1) Lesson of a Lifetime by Stephen G. Bloom
This might be a "don't try this at home" exercise; it's certainly quite controversial. It involves creating a false racial divide according to eye color, and demonstrates the power of in groups and out groups, and how quickly allegiances and stereotypes can form. You can find many more details about the exercise and its implications on this website.
2) First Encounters With Race and Racism: Teaching Ideas for Classroom Conversations by Jinnie Spiegler
This new piece includes many excellent concrete suggestions for activities to promote discussions about race in the classroom, including videos and articles with specific discussion questions, as well as writing, drawing, and sharing activities.
3) Ten Teacher Recommendations in Facilitating Conversations About Race in the Classroom by H. Richard Milner IV
This post from Harvard Education Publishing outlines ways in which teachers can make room for and facilitate conversations about race - right from the beginning of the academic year. Ideas include identifying and centralizing evidence from multiple viewpoints, and engaging with a large range of educational stakeholders on the topic of race.

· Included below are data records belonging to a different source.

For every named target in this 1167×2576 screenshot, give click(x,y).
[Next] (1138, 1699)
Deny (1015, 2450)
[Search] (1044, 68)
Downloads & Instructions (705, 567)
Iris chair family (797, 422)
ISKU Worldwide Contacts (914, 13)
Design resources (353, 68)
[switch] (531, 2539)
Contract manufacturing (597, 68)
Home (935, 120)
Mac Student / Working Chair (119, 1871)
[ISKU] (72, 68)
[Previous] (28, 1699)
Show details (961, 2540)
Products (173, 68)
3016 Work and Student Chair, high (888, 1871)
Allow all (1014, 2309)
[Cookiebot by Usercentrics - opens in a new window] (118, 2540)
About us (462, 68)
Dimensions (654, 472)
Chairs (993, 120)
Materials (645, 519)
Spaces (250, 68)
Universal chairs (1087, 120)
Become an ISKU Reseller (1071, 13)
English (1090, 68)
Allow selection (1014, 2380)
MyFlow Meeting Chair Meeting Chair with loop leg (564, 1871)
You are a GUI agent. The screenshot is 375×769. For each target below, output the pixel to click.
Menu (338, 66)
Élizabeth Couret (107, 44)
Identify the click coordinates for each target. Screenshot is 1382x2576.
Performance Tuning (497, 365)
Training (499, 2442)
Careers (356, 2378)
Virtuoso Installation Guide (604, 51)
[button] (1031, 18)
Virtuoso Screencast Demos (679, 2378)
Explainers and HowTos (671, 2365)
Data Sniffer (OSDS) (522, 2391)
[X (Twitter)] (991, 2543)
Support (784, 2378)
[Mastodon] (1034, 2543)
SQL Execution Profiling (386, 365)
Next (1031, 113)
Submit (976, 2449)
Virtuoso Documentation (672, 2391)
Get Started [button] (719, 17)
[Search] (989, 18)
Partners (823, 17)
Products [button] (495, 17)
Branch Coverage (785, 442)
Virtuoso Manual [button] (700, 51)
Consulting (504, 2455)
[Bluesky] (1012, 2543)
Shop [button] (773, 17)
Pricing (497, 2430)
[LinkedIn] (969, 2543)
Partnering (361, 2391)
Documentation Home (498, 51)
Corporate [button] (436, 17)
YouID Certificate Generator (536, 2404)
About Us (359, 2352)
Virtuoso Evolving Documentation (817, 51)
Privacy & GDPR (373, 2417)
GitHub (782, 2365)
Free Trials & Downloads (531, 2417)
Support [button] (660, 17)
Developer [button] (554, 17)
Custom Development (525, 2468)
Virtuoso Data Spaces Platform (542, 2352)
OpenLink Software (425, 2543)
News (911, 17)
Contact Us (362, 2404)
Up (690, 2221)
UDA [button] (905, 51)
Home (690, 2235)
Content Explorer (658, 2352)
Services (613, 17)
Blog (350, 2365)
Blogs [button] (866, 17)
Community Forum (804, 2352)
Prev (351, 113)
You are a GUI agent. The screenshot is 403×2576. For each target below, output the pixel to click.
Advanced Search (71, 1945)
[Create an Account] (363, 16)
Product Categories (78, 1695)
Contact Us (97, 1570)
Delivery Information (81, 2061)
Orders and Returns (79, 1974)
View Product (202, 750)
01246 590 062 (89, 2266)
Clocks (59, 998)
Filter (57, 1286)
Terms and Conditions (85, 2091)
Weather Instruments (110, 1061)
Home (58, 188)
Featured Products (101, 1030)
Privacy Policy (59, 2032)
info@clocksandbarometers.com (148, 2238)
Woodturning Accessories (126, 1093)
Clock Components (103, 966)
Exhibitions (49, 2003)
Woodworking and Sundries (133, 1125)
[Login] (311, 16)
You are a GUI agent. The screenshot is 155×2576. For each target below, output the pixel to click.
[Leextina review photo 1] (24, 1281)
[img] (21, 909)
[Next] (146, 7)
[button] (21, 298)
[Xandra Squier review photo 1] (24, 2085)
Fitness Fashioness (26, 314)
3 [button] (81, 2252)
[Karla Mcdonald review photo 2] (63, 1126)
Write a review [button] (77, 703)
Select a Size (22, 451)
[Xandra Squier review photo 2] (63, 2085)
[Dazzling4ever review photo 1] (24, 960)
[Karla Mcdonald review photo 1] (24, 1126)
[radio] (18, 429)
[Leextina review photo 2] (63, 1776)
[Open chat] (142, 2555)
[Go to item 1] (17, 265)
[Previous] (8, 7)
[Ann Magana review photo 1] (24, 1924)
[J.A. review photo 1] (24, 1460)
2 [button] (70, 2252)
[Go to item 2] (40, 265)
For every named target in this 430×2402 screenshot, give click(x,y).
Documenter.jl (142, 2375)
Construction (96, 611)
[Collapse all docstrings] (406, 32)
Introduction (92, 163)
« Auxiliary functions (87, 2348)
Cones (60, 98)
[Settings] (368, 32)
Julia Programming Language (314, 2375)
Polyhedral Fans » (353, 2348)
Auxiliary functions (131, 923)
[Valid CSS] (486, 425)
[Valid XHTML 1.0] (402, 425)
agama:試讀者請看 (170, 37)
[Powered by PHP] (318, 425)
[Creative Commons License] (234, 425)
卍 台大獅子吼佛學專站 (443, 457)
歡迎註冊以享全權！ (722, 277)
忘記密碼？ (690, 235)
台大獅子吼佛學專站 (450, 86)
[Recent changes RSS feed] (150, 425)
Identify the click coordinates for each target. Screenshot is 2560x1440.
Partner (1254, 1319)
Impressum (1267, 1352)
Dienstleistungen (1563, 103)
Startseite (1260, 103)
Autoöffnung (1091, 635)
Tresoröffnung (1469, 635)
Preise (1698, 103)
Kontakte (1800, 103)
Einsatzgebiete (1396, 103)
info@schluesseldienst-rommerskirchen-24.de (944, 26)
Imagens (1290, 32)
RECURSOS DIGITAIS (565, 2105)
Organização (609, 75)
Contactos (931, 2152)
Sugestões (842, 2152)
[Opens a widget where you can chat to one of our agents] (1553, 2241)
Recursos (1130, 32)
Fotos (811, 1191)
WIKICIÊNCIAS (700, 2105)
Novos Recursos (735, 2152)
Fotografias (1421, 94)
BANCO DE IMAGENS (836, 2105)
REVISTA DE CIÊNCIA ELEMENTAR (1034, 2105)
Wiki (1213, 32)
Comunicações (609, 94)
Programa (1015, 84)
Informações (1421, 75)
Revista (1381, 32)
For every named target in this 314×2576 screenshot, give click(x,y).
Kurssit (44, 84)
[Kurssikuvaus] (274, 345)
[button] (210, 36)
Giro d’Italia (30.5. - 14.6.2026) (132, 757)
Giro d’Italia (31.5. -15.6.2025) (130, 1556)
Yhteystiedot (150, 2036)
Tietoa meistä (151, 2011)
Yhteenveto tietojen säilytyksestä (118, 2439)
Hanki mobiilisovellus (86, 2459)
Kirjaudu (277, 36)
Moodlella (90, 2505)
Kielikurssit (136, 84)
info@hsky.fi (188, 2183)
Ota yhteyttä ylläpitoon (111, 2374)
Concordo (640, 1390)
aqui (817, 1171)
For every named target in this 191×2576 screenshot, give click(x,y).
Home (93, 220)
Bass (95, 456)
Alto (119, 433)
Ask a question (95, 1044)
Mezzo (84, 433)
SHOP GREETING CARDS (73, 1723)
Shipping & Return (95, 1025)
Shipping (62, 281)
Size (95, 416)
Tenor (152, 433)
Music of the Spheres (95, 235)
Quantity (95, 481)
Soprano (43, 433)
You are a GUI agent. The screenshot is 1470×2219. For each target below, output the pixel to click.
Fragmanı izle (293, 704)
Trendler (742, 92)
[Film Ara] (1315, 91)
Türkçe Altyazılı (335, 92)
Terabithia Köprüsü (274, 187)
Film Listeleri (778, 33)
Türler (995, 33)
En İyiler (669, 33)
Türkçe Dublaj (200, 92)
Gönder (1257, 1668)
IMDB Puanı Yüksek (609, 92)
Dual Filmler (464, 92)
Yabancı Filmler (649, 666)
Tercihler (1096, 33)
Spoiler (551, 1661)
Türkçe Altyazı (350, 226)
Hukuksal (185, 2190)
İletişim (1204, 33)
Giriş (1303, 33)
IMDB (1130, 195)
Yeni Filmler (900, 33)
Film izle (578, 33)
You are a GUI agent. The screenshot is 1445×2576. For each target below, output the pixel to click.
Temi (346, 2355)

4) Making it Meaningful: Interrupting Biased Comments in the Classroom by Rosalind Wiseman
Sometimes, as teachers we are put in a position where a student has said something inappropriate and we have to strike the right balance between correcting them and shaming them. This article tells you how to do that with skill and grace.
5) 10 Tips for Raising “Woke” Children by Tatiana M. F. Cruz, Ph.D
Though this guide was written primarily for parents, it includes many useful tips that could also apply to the classroom, such as working on understanding one's own biases, ensuring representation, and encouraging critical thinking.